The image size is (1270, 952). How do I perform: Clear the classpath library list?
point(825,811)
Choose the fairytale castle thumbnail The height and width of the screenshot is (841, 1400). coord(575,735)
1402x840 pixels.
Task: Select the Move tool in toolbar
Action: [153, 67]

◇ ◇ ◇ ◇ ◇ ◇ ◇

- _Task to complete_
Everything in the data above is to be given again, unchanged.

- _Exercise result_
The image size is (1270, 952). How do I perform: Clear the classpath library list?
point(825,811)
Choose the fairytale castle thumbnail The height and width of the screenshot is (841, 1400). coord(575,735)
1402x840 pixels.
Task: Select the Move tool in toolbar
Action: [153, 67]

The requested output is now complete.